Per la prima volta Renzi si è recato al workshop Ambrosettii a Cernobbio. Un anno fa, infatti, aveva scelto di snobbare l’evento, andando alll’inaugurazione di una fabbrica nella bergamasca dicendo: “Vado dove si lavora, non dove si chiacchiera”. Un anno dopo, sceglie la via della diplomazia per chiarire questo cambiamento radicale: “Se un anno fa fossi venuto e avessi detto che in pochi mesi avremmo fatto la riforma del lavoro, in quanti mi avrebbero creduto. Invece in un anno abbiamo approvato il jobs act e l’articolo 18 non è più un problema. La stessa riforma per cui la Germania ha impiegato tre anni. Abbiamo recuperato solo un terzo dei posti di lavoro perduti, ma il fatto che la maggior parte siano al sud ci fa capire che siamo sulla strada giusta.” Qualcuno potrebbe obiettare che questi risultati sono anche e, forse, soprattuto merito del quantitative easing e del calo del prezzo del petrolio.
Il premier ha poi parlato di due temi, uno di grande attualità e l’altro che sta molto a cuore alla platea del workshop: l’emergenza migranti e la riduzione delle tasse “L’Italia sarà l’unica nazione che si potrà presentare al prossimo vertice sull’immigrazione senza dover cambiare posizione. Quando dicevamo che il problema andava affrontato dall’Unione europea, tutti insieme, non lo dicevamo per un problema di tre navi da portare in salvo. Si tratta di una emergenza che deve diventare una occasione in cui l’Europa dimostra la sua unità di intenti”. Peccato, però, che spesso alle riunioni su questo tema l’Italia non venga invitata, come successo negli ultimi giorni quando si sono ritrovati solo la Merkel e Hollande.
Sul tema delle tasse, Renzi, molto probabilmente, ha deluso in parte le aspettative degli imprenditori, che avevano già affermato nel primo giorno che il “funerale delle tasse” dovrebbe andare oltre la sola Tasi. Il primo ministro ha tergiversato, promettendo interventi di medio periodo: “La riduzione delle tasse è un programma sui cinque anni. Abbiamo cominciato nel 2014 con gli 80 euro: molti economisti non sono d’accordo ma uno studio Bankitalia e uno della Bocconi dicono che sono serviti a tiattivare i consumi. Nel 2015 è stata la volta dell’Irap. Il prossimo anno tocca alla tassa sulla prima casa. Nel 2017 e nel 2018 passeremo anno la riforma dell’Ires e poi dell’Irpef“. Tutto questo senza, tuttavia, specificare dove troverà le risorse necessarie per un piano così ambizioso.

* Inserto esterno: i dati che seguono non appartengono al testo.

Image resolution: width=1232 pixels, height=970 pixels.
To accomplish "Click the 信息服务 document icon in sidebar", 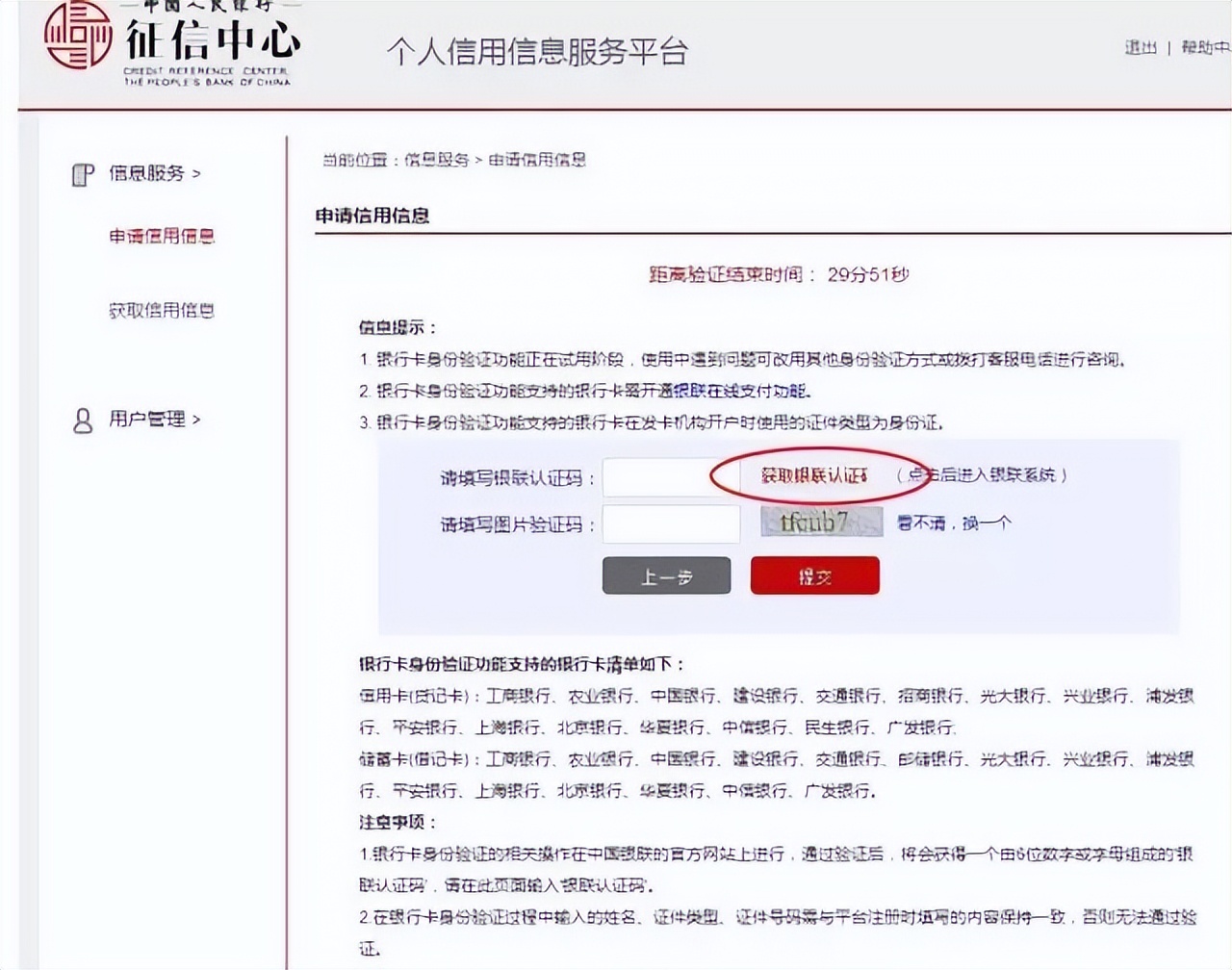I will [80, 174].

Il premier ha, infine, ribadito ciò che aveva già affermato in precedenza sulle lobby che nel passato hanno fermato la crescita del paese. Ha rivolto critiche al sindacato ma ha anche parlato verso quanti lo stavano ascoltando in salai: “Sono finiti i tempi dei salotti buoni, dei patti di sindacato, degli anno l’amicizia degli amici”. Sono terminati anche perché abbiamo avuto sette anni di recessione, ma sentirlo dire da queste parti prova un certo effetto.